--- start ---

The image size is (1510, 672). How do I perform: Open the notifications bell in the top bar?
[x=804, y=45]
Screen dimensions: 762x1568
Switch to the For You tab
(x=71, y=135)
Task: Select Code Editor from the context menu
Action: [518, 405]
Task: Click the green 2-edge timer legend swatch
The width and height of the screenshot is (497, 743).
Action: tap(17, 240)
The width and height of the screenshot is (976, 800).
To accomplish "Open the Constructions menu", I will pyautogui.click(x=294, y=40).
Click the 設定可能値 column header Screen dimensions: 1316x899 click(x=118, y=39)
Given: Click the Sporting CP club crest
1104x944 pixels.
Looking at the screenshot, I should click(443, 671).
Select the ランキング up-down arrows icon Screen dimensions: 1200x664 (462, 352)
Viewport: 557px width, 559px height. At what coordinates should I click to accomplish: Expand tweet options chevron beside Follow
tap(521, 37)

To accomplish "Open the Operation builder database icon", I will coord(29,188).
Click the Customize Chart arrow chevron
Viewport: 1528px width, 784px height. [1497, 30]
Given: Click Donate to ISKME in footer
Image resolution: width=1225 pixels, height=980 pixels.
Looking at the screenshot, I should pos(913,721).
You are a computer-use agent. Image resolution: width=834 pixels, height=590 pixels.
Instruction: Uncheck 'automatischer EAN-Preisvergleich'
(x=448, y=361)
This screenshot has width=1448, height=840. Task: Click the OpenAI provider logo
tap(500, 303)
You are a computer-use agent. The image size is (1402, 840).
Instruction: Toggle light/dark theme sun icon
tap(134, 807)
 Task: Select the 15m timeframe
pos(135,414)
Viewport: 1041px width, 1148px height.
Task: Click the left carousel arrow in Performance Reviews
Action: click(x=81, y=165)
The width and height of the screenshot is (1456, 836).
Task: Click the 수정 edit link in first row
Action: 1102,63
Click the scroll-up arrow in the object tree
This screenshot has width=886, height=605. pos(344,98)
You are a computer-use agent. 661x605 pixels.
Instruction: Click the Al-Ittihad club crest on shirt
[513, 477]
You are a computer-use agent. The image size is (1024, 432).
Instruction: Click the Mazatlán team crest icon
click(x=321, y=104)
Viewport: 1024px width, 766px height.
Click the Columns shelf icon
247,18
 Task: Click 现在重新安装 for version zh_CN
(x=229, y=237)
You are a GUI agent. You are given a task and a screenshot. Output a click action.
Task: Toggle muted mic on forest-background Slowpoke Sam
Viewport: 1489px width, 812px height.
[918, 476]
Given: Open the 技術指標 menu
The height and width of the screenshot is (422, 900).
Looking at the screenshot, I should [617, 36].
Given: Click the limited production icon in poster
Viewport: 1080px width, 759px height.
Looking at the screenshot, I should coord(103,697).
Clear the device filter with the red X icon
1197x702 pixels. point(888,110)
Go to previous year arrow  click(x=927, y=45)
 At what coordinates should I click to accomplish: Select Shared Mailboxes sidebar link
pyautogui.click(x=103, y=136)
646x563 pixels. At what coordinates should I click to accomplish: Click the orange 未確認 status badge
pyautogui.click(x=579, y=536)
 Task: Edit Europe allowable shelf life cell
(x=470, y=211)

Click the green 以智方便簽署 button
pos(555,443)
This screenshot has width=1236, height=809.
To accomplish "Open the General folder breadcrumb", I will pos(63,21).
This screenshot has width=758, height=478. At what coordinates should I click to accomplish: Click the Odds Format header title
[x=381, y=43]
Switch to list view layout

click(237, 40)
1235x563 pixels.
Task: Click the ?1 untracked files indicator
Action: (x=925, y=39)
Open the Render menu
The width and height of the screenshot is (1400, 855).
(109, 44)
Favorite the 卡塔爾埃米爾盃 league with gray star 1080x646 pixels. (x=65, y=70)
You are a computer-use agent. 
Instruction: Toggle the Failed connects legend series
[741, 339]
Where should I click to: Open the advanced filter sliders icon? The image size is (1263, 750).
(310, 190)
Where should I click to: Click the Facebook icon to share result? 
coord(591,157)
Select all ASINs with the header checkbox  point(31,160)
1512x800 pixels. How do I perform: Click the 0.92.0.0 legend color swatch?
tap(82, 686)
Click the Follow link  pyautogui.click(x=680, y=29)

--- end ---

Convert every line of the listing above into a Markdown table with two columns, "No." for a running row number and "Entry" for the line itself, leaving out any blank lines.

COMPLETE RESPONSE:
| No. | Entry |
|---|---|
| 1 | The image size is (1510, 672). How do I perform: Open the notifications bell in the top bar? |
| 2 | [x=804, y=45] |
| 3 | Screen dimensions: 762x1568 |
| 4 | Switch to the For You tab |
| 5 | (x=71, y=135) |
| 6 | Task: Select Code Editor from the context menu |
| 7 | Action: [518, 405] |
| 8 | Task: Click the green 2-edge timer legend swatch |
| 9 | The width and height of the screenshot is (497, 743). |
| 10 | Action: tap(17, 240) |
| 11 | The width and height of the screenshot is (976, 800). |
| 12 | To accomplish "Open the Constructions menu", I will pyautogui.click(x=294, y=40). |
| 13 | Click the 設定可能値 column header Screen dimensions: 1316x899 click(x=118, y=39) |
| 14 | Given: Click the Sporting CP club crest |
| 15 | 1104x944 pixels. |
| 16 | Looking at the screenshot, I should click(443, 671). |
| 17 | Select the ランキング up-down arrows icon Screen dimensions: 1200x664 (462, 352) |
| 18 | Viewport: 557px width, 559px height. At what coordinates should I click to accomplish: Expand tweet options chevron beside Follow |
| 19 | tap(521, 37) |
| 20 | To accomplish "Open the Operation builder database icon", I will coord(29,188). |
| 21 | Click the Customize Chart arrow chevron |
| 22 | Viewport: 1528px width, 784px height. [1497, 30] |
| 23 | Given: Click Donate to ISKME in footer |
| 24 | Image resolution: width=1225 pixels, height=980 pixels. |
| 25 | Looking at the screenshot, I should pos(913,721). |
| 26 | You are a computer-use agent. Image resolution: width=834 pixels, height=590 pixels. |
| 27 | Instruction: Uncheck 'automatischer EAN-Preisvergleich' |
| 28 | (x=448, y=361) |
| 29 | This screenshot has width=1448, height=840. Task: Click the OpenAI provider logo |
| 30 | tap(500, 303) |
| 31 | You are a computer-use agent. The image size is (1402, 840). |
| 32 | Instruction: Toggle light/dark theme sun icon |
| 33 | tap(134, 807) |
| 34 |  Task: Select the 15m timeframe |
| 35 | pos(135,414) |
| 36 | Viewport: 1041px width, 1148px height. |
| 37 | Task: Click the left carousel arrow in Performance Reviews |
| 38 | Action: click(x=81, y=165) |
| 39 | The width and height of the screenshot is (1456, 836). |
| 40 | Task: Click the 수정 edit link in first row |
| 41 | Action: 1102,63 |
| 42 | Click the scroll-up arrow in the object tree |
| 43 | This screenshot has width=886, height=605. pos(344,98) |
| 44 | You are a computer-use agent. 661x605 pixels. |
| 45 | Instruction: Click the Al-Ittihad club crest on shirt |
| 46 | [513, 477] |
| 47 | You are a computer-use agent. The image size is (1024, 432). |
| 48 | Instruction: Click the Mazatlán team crest icon |
| 49 | click(x=321, y=104) |
| 50 | Viewport: 1024px width, 766px height. |
| 51 | Click the Columns shelf icon |
| 52 | 247,18 |
| 53 |  Task: Click 现在重新安装 for version zh_CN |
| 54 | (x=229, y=237) |
| 55 | You are a GUI agent. You are given a task and a screenshot. Output a click action. |
| 56 | Task: Toggle muted mic on forest-background Slowpoke Sam |
| 57 | Viewport: 1489px width, 812px height. |
| 58 | [918, 476] |
| 59 | Given: Open the 技術指標 menu |
| 60 | The height and width of the screenshot is (422, 900). |
| 61 | Looking at the screenshot, I should [617, 36]. |
| 62 | Given: Click the limited production icon in poster |
| 63 | Viewport: 1080px width, 759px height. |
| 64 | Looking at the screenshot, I should coord(103,697). |
| 65 | Clear the device filter with the red X icon |
| 66 | 1197x702 pixels. point(888,110) |
| 67 | Go to previous year arrow  click(x=927, y=45) |
| 68 |  At what coordinates should I click to accomplish: Select Shared Mailboxes sidebar link |
| 69 | pyautogui.click(x=103, y=136) |
| 70 | 646x563 pixels. At what coordinates should I click to accomplish: Click the orange 未確認 status badge |
| 71 | pyautogui.click(x=579, y=536) |
| 72 |  Task: Edit Europe allowable shelf life cell |
| 73 | (x=470, y=211) |
| 74 | Click the green 以智方便簽署 button |
| 75 | pos(555,443) |
| 76 | This screenshot has width=1236, height=809. |
| 77 | To accomplish "Open the General folder breadcrumb", I will pos(63,21). |
| 78 | This screenshot has width=758, height=478. At what coordinates should I click to accomplish: Click the Odds Format header title |
| 79 | [x=381, y=43] |
| 80 | Switch to list view layout |
| 81 | click(237, 40) |
| 82 | 1235x563 pixels. |
| 83 | Task: Click the ?1 untracked files indicator |
| 84 | Action: (x=925, y=39) |
| 85 | Open the Render menu |
| 86 | The width and height of the screenshot is (1400, 855). |
| 87 | (109, 44) |
| 88 | Favorite the 卡塔爾埃米爾盃 league with gray star 1080x646 pixels. (x=65, y=70) |
| 89 | You are a computer-use agent.  |
| 90 | Instruction: Toggle the Failed connects legend series |
| 91 | [741, 339] |
| 92 | Where should I click to: Open the advanced filter sliders icon? The image size is (1263, 750). |
| 93 | (310, 190) |
| 94 | Where should I click to: Click the Facebook icon to share result?  |
| 95 | coord(591,157) |
| 96 | Select all ASINs with the header checkbox  point(31,160) |
| 97 | 1512x800 pixels. How do I perform: Click the 0.92.0.0 legend color swatch? |
| 98 | tap(82, 686) |
| 99 | Click the Follow link  pyautogui.click(x=680, y=29) |